場の空気を作ることが不自然だと言いたいわけではありません。むしろ、ここではそうすることこそが自然で、このあと家に帰って家族の前や自室で独り自身の本心を表に出すことがあったとしても、ここに在る姿もまた本心で、彼らの複雑な内面のひとつなのだろうと思えたのです。

音楽と共に育った心のなんと優しく、なんと気高く美しいことかと。
あまりの尊さに、たまたま隣に居合わせた昨年のグランプリの北村さんの横で思わず涙ぐんでしまいました。
北村さんに、こういうとき、2位や3位の人におめでとうと言っていいのかわからない、とこぼしたら、「うん、それは、そう。わかる」と。

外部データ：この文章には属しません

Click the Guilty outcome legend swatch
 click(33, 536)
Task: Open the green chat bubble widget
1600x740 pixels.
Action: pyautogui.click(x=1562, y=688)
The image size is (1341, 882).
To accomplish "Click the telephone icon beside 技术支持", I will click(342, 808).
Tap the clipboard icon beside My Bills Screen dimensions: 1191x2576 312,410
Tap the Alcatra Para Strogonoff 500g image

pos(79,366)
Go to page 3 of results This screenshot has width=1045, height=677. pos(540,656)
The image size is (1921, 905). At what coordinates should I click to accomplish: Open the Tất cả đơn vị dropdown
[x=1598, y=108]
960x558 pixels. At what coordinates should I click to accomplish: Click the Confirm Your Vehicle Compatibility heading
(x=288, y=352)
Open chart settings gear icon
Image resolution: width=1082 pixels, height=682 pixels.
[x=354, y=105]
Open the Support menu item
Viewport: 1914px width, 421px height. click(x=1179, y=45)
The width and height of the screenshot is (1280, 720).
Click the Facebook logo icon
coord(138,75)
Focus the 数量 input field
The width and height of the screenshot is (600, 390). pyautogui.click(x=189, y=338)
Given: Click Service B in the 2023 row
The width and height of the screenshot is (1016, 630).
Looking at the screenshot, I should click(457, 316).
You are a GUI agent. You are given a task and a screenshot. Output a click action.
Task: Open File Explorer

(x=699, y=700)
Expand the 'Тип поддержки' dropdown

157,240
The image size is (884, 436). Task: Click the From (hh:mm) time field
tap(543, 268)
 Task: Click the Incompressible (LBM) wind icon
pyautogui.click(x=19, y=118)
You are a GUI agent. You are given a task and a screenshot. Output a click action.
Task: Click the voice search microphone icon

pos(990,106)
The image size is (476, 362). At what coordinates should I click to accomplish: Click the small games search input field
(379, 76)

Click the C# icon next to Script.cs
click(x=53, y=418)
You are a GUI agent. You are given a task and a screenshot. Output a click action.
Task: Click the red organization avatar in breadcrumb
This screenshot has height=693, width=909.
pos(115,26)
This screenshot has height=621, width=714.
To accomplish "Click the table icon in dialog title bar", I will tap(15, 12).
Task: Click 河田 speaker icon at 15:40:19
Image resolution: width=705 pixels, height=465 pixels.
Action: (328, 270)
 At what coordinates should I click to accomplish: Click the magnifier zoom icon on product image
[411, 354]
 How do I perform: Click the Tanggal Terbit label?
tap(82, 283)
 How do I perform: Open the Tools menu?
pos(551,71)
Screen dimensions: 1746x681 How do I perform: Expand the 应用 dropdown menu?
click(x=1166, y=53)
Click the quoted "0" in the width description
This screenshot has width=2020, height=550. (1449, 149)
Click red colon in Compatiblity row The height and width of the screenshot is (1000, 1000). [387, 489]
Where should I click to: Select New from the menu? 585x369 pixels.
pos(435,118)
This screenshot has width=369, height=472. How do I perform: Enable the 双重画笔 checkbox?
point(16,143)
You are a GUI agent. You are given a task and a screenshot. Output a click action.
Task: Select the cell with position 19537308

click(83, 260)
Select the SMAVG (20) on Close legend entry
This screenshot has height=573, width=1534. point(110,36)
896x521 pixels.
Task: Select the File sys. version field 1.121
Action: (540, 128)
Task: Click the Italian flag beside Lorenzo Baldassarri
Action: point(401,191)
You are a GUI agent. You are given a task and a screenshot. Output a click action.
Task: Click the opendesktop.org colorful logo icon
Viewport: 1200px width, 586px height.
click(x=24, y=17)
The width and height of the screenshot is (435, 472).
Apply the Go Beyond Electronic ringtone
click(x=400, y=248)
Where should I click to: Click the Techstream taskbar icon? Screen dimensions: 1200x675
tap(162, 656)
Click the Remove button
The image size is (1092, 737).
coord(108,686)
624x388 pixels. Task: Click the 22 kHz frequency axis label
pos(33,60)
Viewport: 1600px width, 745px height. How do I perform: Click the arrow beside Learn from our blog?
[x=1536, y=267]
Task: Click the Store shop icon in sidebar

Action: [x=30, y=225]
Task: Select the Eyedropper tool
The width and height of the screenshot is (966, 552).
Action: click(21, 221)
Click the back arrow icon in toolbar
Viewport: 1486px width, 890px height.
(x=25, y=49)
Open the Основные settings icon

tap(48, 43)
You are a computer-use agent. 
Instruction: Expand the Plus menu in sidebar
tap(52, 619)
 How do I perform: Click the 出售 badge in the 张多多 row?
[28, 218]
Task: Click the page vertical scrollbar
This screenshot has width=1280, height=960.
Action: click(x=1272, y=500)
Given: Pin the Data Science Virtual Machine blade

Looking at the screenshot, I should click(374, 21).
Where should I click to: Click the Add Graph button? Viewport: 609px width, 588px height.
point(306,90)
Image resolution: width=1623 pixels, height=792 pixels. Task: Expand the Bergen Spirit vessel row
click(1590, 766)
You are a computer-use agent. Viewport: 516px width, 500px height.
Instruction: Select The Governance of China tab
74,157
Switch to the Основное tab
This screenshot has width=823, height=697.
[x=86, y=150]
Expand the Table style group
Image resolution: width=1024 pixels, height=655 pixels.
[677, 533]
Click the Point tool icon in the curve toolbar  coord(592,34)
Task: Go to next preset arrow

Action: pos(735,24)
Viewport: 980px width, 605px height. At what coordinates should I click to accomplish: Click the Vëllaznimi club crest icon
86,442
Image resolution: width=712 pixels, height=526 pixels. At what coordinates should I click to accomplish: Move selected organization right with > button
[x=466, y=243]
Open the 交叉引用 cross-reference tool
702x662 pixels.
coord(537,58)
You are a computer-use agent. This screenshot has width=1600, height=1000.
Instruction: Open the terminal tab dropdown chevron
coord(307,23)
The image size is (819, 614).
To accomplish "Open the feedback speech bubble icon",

結局、結果が出た後は4名の誰にも声をかけずにただひたすら、拍手を贈ることで彼らを讃えることに。

おそらくは、それも全て分かった上で、「おめでとう」と言うのだろうと、私には、彼らにおめでとうを伝えたときに返ってくる反応に対しての覚悟がなかったのだと、今は感じています。

音楽家を、若者を応援するということの、なんと尊く、覚悟の要ることかと。

2年目にしてようやくですが、それでも2年目で気づけたことを幸いと思います。私はやっぱり音楽が、ピアノが、特級が好きだなぁと心から思いました。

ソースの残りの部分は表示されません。